An MFA-protected system is much harder to hack than one protected by passwords alone. This is especially true because humans are inherently terrible at creating and remembering passwords that are difficult to crack. By definition, MFA requires two or more proofs of your identity beyond your standard login credentials. The different verification factors come from these groups:
Something you know: A “knowledge factor” like a password or answer to a security question.
Something you have: A “possession factor” like a one-time SMS password or security key.
Something you are: An “inherence factor” like a fingerprint or facial scan.
MFA is clearly important, but organizations may be struggling to determine how it can or should be implemented across their IT infrastructure. With no shortage of MFA approaches, solutions, and products available, it’s good to map out where you might want it implemented. From there, take a step back to identify the solution that solves the problem for you and will be the easiest to implement and manage.
We generally recommend focusing first on remote access as this leaves companies open to the most risk and provides low hanging fruit to attackers (commonly VPN with no MFA). We then recommend addressing email access, as that can then lead to additional account compromise; we have seen attackers gain access to e-mail and then leverage MFA (with e-mail based verification) to move laterally. Finally, look at implementing MFA on privileged/administrative accounts which will help reduce internal blast radius. It’s also important to consider and prioritize critical business applications that store sensitive data as those applications will be targets for the attacker.
MFA can protect organizations from a variety of cyber threats, including phishing, compromised applications, malware, and business email compromise (BEC). With MFA in place, attackers won’t have access to the additional pieces of information needed for authentication – keeping targeted resources safe and out of reach.
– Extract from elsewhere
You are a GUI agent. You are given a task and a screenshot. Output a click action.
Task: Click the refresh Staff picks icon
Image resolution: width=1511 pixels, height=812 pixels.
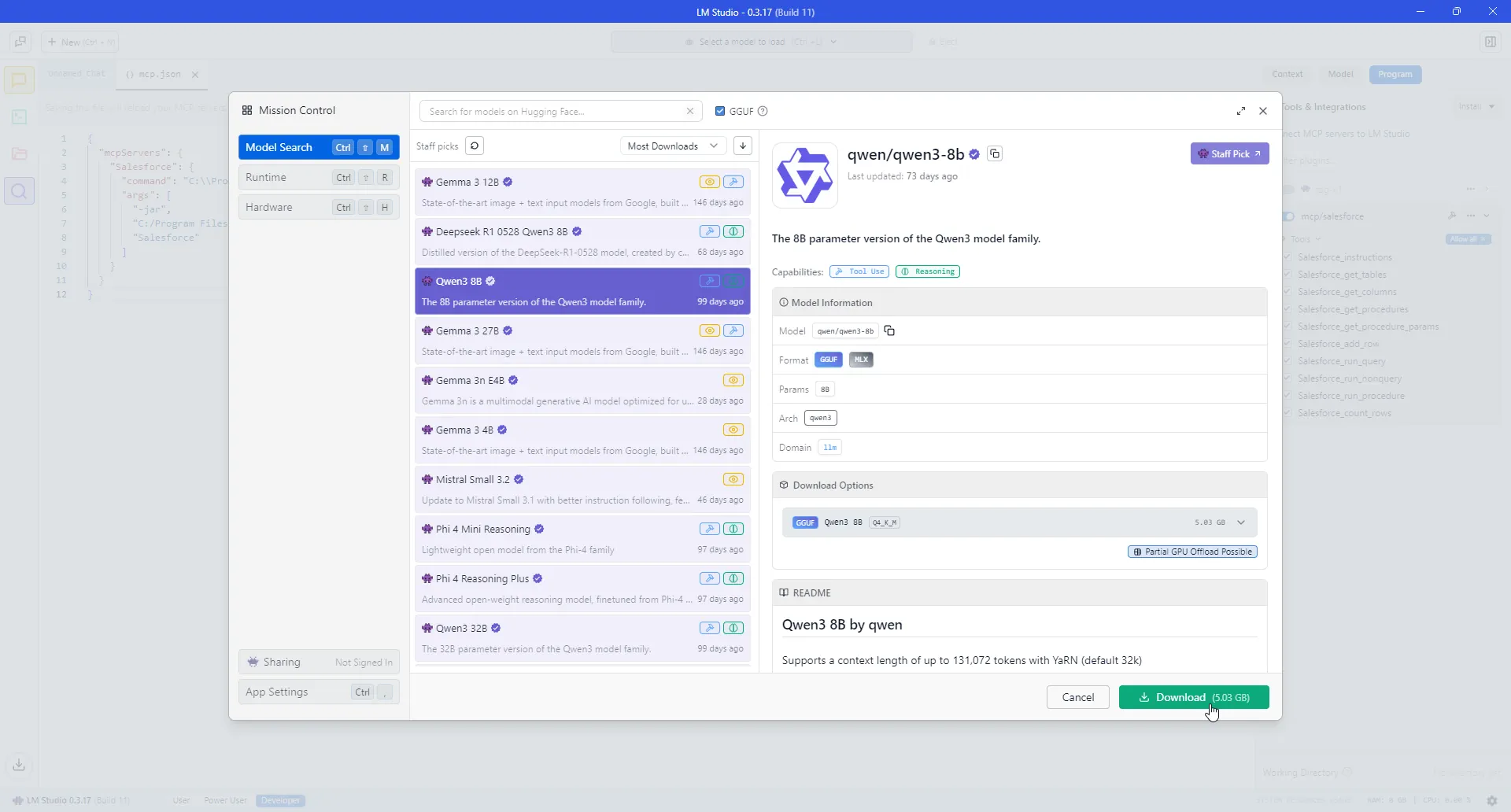pos(474,146)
Further, an unauthorized login attempt on an MFA-enabled system or application will also alert the IT admins and empower them to take immediate action. In this way, MFA can also improve readiness and increase the speed of incident response.
Insurance underwriters have a difficult job of assessing an organization’s risk in a cyber threat landscape that changes as rapidly as the technologies built to combat them – and organizations are challenged to keep up with the requirements that change as a result. MFA alone is not a panacea. Organizations seeking to secure cyber insurance – and better protect their IT infrastructure – should consider MFA as one piece of the comprehensive cybersecurity puzzle.